Unicameral legislature of Zanzibar

The Zanzibar House of Representatives (Baraza la Wawakilishi wa Zanzibar) is the unicameral, subnational legislature of the autonomous islands of Zanzibar in Tanzania.

==History==
The current legislature was formed in 1980. Prior to this, the Revolutionary Council held both the executive and legislative functions for 16 years following the Zanzibar Revolution in 1964.

==Current composition==

| Type of Representatives since 2020 | CCM | ACT-W | TADEA | Total |
|---|---|---|---|---|
| Elected in constituencies | 46 | 4 | 0 | 50 |
| Nominated by the President of Zanzibar | 4 | 2 | 1 | 7 |
| Special seats reserved for women | 18 | 0 | 0 | 18 |
| Speaker | 1 | - | - | 1 |
| Attorney General (Ex officio member) | - | - | - | - |
| Total | 69 | 6 | 1 | 76 |

ACT-Wazalendo achieved more than 10% of the vote and thus was included into the Government of National Unity according to the Zanzibar constitution. After a split in the so far strong CUF opposition party, most members and votes had shifted to ACT-W.

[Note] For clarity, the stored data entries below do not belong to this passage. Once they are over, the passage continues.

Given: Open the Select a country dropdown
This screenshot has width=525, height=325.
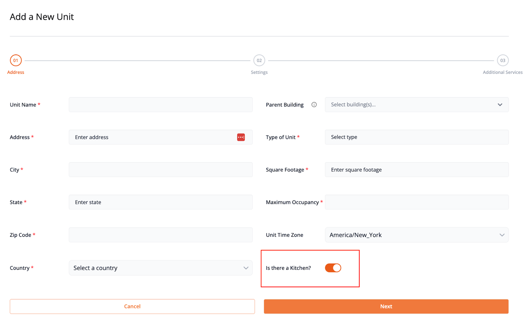Looking at the screenshot, I should point(160,268).
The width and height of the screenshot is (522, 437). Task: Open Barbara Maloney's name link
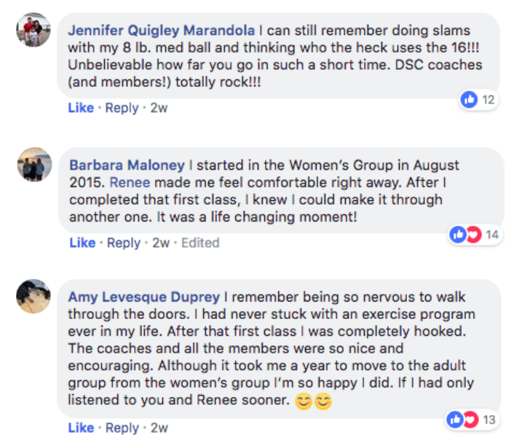(127, 165)
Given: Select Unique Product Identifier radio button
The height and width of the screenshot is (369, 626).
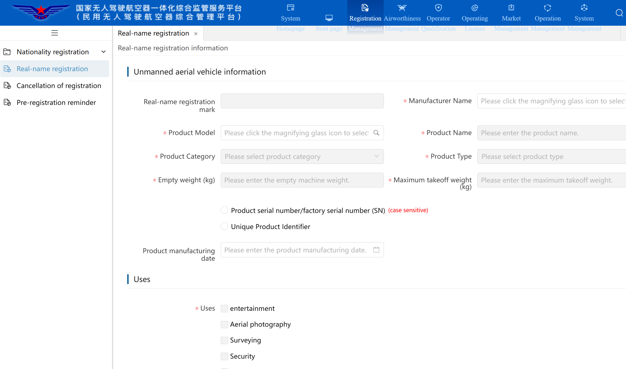Looking at the screenshot, I should pos(224,226).
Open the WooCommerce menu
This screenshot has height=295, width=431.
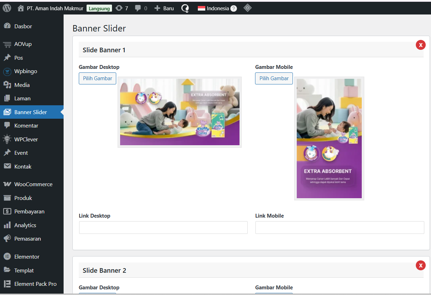[33, 184]
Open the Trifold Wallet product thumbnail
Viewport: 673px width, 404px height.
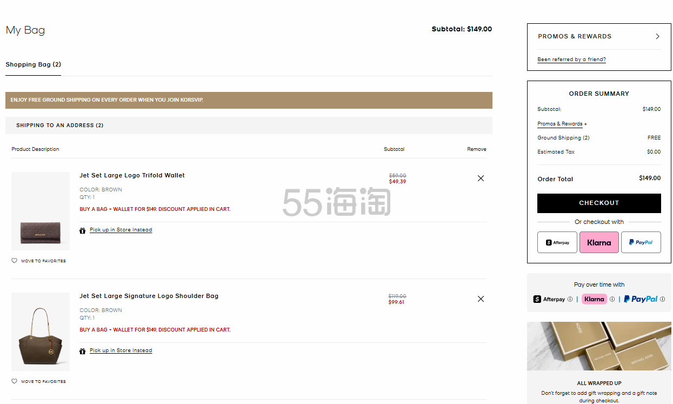coord(41,211)
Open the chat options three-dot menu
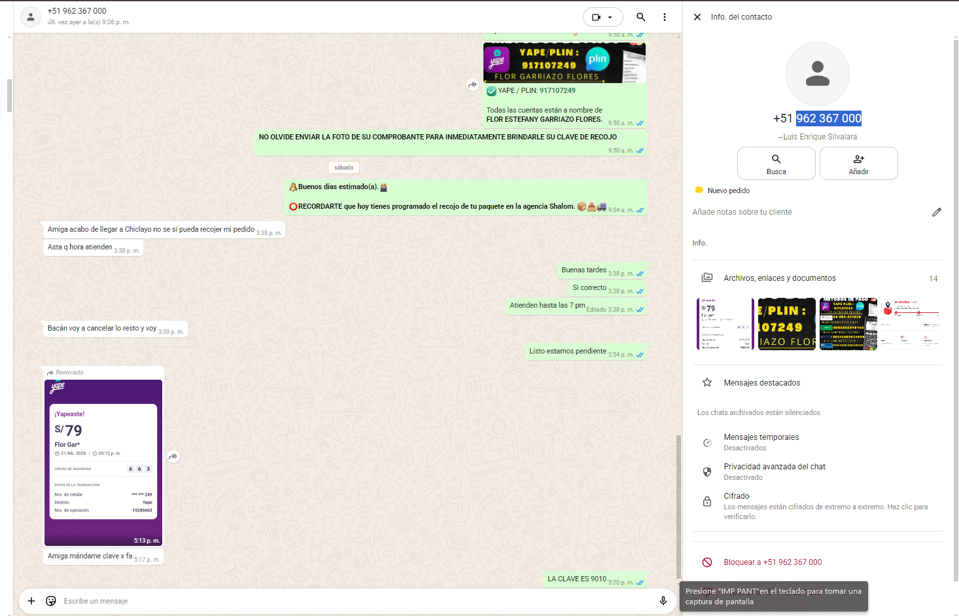 tap(665, 18)
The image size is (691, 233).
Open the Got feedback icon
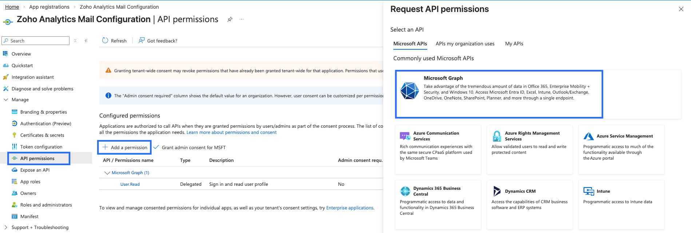142,41
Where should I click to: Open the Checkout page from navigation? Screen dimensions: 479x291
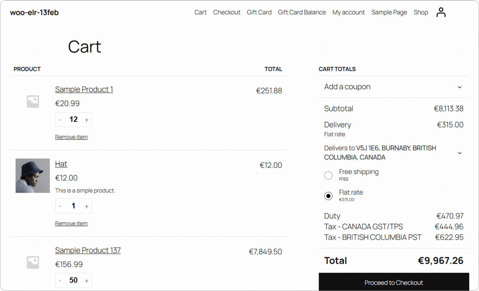click(227, 12)
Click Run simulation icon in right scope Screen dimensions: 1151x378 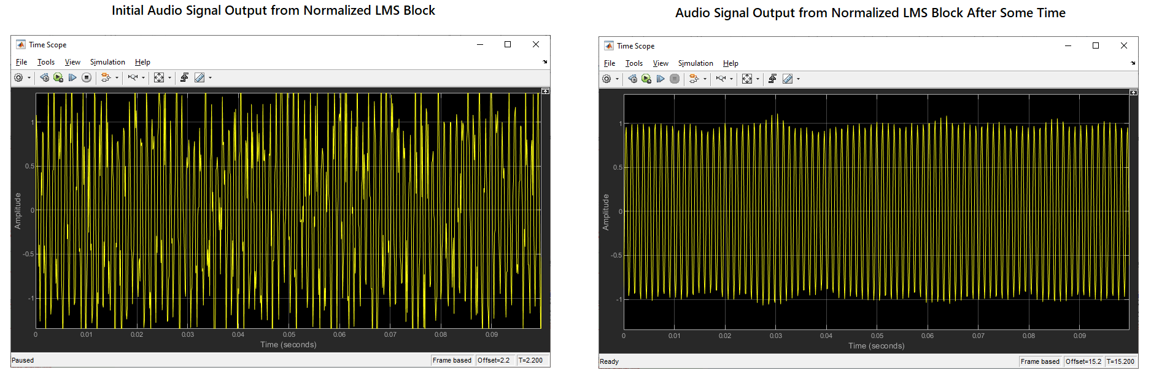646,79
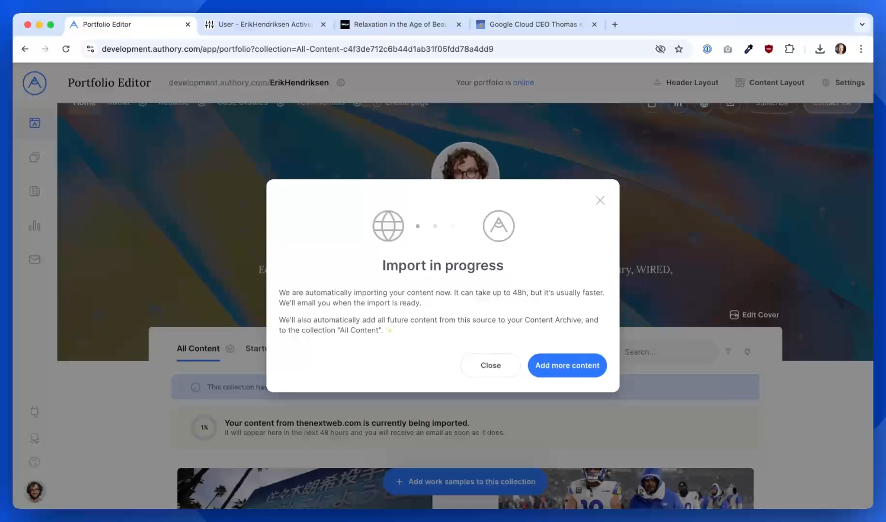Close the Import in progress dialog with X
The width and height of the screenshot is (886, 522).
pos(600,200)
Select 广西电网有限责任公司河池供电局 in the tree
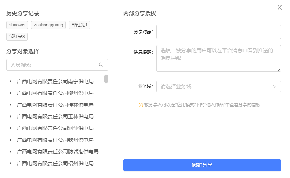This screenshot has width=290, height=178. pos(55,128)
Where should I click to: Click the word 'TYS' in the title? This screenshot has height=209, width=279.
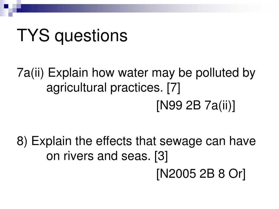tap(33, 35)
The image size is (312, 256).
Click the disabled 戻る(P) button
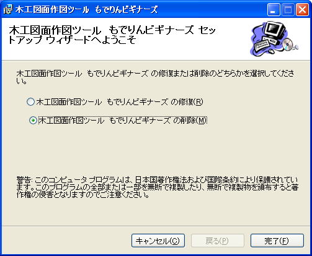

==Composition after the 2016 election==

The legislature formed in 2016 after the 2016 Zanzibari general elections consisted of 88 members. This election had been a repeat of the annulled 2015 election and was boycotted by the opposition.

| Type | CCM | Other | Total |
|---|---|---|---|
| Elected from constituencies^{[citation needed]} | 54 | 0 | 54 |
| Nominated by the President of Zanzibar | 7 | 3 | 10 |
| Special seats reserved for women (40%) | 22 | 0 | 22 |
| Speaker (if not from the MPs) | 1 | – | 1 |
| Attorney General (Ex officio member) | – | – | 1 |
| Total | 84 | 3 | 88 |

==Past election results==

The results of the past elections held under the multiparty system are as follows:

| Political Party | Election Year |  |  |  |  |  |  |
| 1995 | 2000 | 2005 | 2010 | 2015 | 2016 | 2020 |
| Chama Cha Mapinduzi (CCM) | 26 | 34 | 30 | 28 |  | 84 | 68 |
| Civic United Front (CUF) | 24 | 16 | 19 | 22 |  |  |  |
| Total | 50 | 50 | 50 | 50 | (Annulled) | 88 | 75 |

The 2010 Zanzibari general election saw an almost equal division of votes between the two leading parties. The 2015 election was annulled by the election commission, leading to protests from the CUF opposition and their boycott of the 2016 election in which the CCM won every elected seat.